To his credit, Barnes has a knack for looking out over the horizon. Nothing illustrates that as much as the planning he’s done with the state’s budget. Since taking office, he’s upped the state reserve from 3 percent of the state’s revenue to 5 percent. He initiated a hiring freeze — except in law enforcement and education — in July when he saw the economy slowing.

“The reason I could do those fiscal changes is about some of those same criticisms that folks make about the way I do things,” Barnes says. “I like detail, I like policy and so I watch things close and I do try to control the details financially a little closer so the state is at an even keel and I think that’s important.”

The result is that while Florida, South Carolina and Tennessee are thrashing about in budgetary crises and calling special sessions, Georgia is looking pretty good. Some cuts are being made and more are on the way, but the state isn’t facing draconian measures.

The crunch will mean Barnes and the rest of the General Assembly will go to war over which state programs get cut. But Georgia’s relatively strong fiscal position puts Barnes ahead of the game. King Roy will be ready for the lawmakers who’ll fight against whatever he wants to do.

“Like I say, I like folks and I like being around folks and I’m generally a pretty gregarious guy,” Barnes says. “But at the same time, there comes a responsibility with this office.”

SHORT TASK: Name every U.S. state mentioned in the passage on Barnes and the state budget. The listing after this passage is separate material with no connection to it.

DATA SEGMENT:
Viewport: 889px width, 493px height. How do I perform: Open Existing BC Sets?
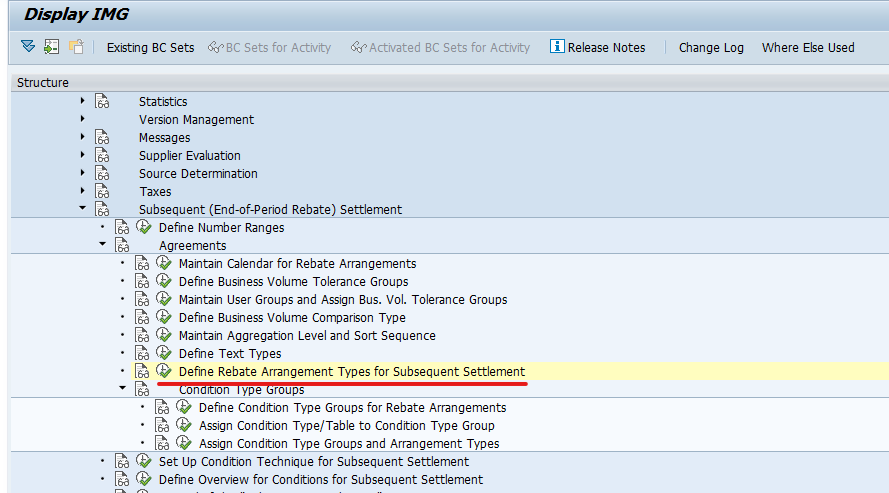[x=150, y=48]
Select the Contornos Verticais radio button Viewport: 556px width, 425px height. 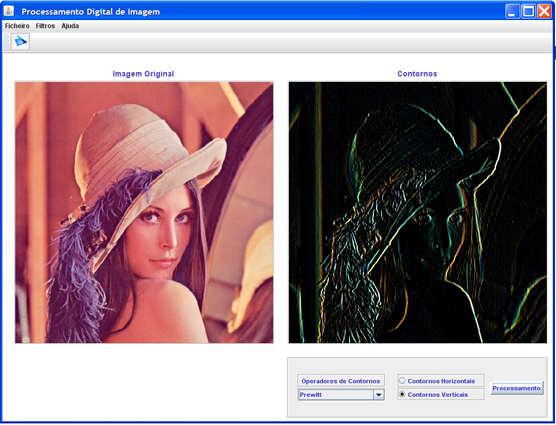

EXPECTED ANSWER: Florida, South Carolina, Tennessee, Georgia